Department of Clinical Pharmacy and Pharmacology, University of Groningen, University Medical Center Groningen, Groningen, the Netherlands.
Population Health Sciences, University of Utah School of Medicine, Salt Lake City, Utah, USA.
Kidney Int. 2024 Oct;106(4):688-698. doi: 10.1016/j.kint.2024.05.024. Epub 2024 Jun 18.
Pharmacologic interventions to slow chronic kidney disease progression, such as ACE-inhibitors, angiotensin receptor blockers, or sodium glucose co-transporter 2 inhibitors, often produce acute treatment effects on glomerular filtration rate (GFR) that differ from their long-term chronic treatment effects. Observational studies assessing the implications of acute effects cannot distinguish acute effects from GFR changes unrelated to the treatment. Here, we performed meta-regression analysis of multiple trials to isolate acute effects to determine their long-term implications. In 64 randomized controlled trials (RCTs), enrolling 154,045 participants, we estimated acute effects as the mean between-group difference in GFR slope from baseline to three months, effects on chronic GFR slope (starting at three months after randomization), and effects on three composite kidney endpoints defined by kidney failure (GFR 15 ml/min/1.73m or less, chronic dialysis, or kidney transplantation) or sustained GFR declines of 30%, 40% or 57% decline, respectively. We used Bayesian meta-regression to relate acute effects with treatment effects on chronic slope and the composite kidney endpoints.

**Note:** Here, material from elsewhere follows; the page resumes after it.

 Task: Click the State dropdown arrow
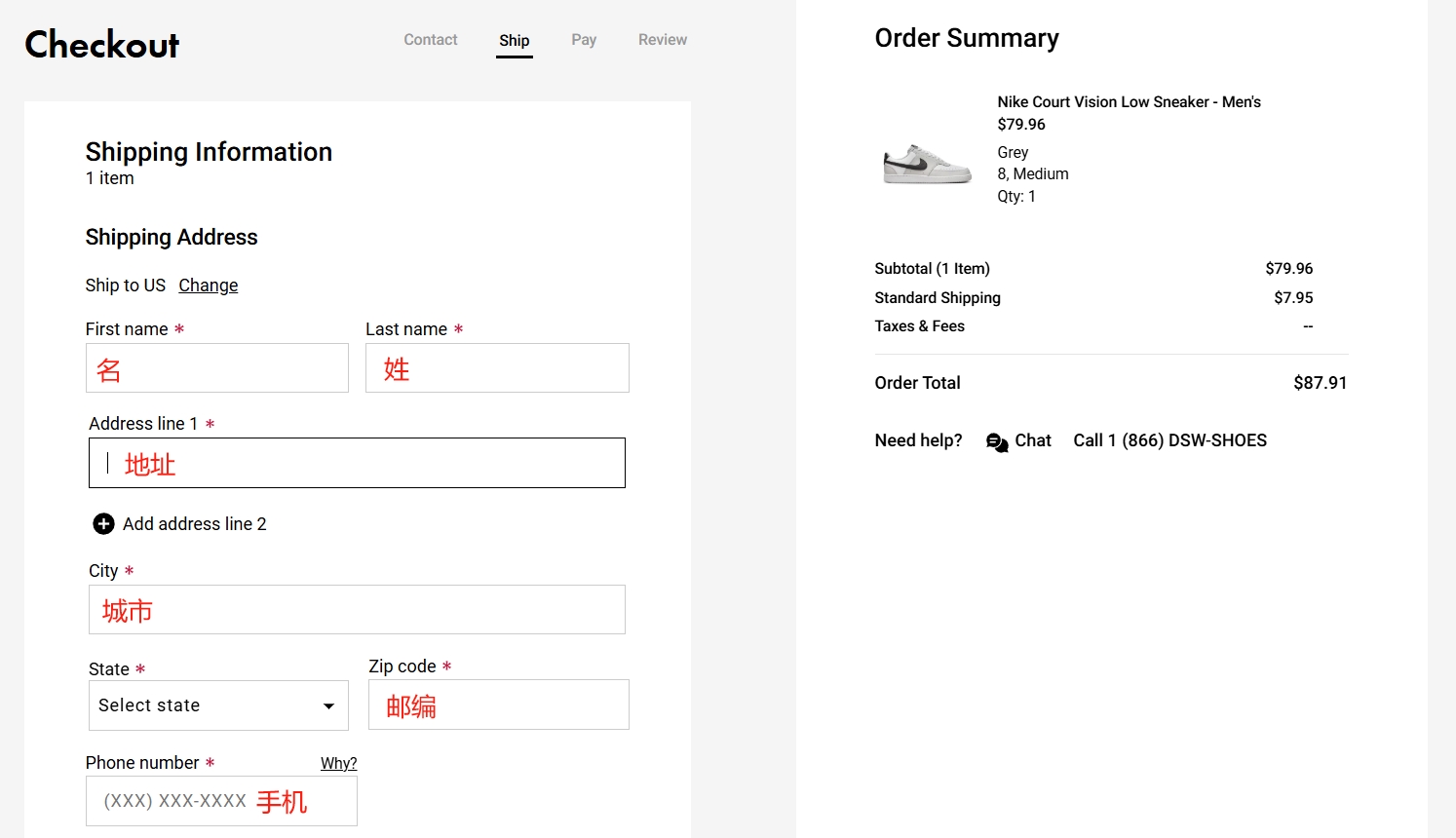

Overall, acute effects were not associated with treatment effects on chronic slope. Acute effects were associated with the treatment effects on composite kidney outcomes such that larger negative acute effects were associated with lesser beneficial effects on the composite kidney endpoints. Associations were stronger when the kidney composite endpoints were defined by smaller thresholds of GFR decline (30% or 40%). Results were similar in a subgroup of interventions with supposedly hemodynamic effects that acutely reduce GFR. For studies with GFR 60 mL/min/1.73m or under, negative acute effects were associated with larger beneficial effects on chronic GFR slope. Thus, our data from a large and diverse set of RCTs suggests that acute effects of interventions may influence the treatment effect on clinical kidney outcomes.
药理干预措施可减缓慢性肾脏病进展,如血管紧张素转换酶抑制剂、血管紧张素受体阻滞剂或钠-葡萄糖共转运蛋白 2 抑制剂,通常对肾小球滤过率(GFR)产生急性治疗效果,与长期慢性治疗效果不同。评估急性效果影响的观察性研究无法区分急性效果与与治疗无关的 GFR 变化。在这里,我们对多项试验进行了荟萃回归分析,以分离急性效果,确定其长期意义。在 64 项随机对照试验(RCT)中,纳入了 154045 名参与者,我们估计急性效果为从基线到三个月时 GFR 斜率的组间平均差异,对慢性 GFR 斜率的影响(从随机分组后三个月开始),以及通过肾脏衰竭(GFR 15 ml/min/1.73m 或更低、慢性透析或肾脏移植)或 GFR 持续下降 30%、40%或 57%定义的三个复合肾脏终点的影响,分别。我们使用贝叶斯荟萃回归将急性效果与慢性斜率和复合肾脏终点的治疗效果相关联。总体而言,急性效果与慢性斜率的治疗效果无关。急性效果与复合肾脏终点的治疗效果相关,即更大的负急性效果与复合肾脏终点的较小获益效果相关。当肾脏复合终点由较小的 GFR 下降阈值(30%或 40%)定义时,关联更强。在具有急性降低 GFR 的假定血流动力学作用的干预措施亚组中,结果相似。对于 GFR 为 60 mL/min/1.73m 或以下的研究,负急性效果与慢性 GFR 斜率的更大获益效果相关。因此,我们从大量和多样化的 RCT 中获得的数据表明,干预措施的急性效果可能会影响临床肾脏结局的治疗效果。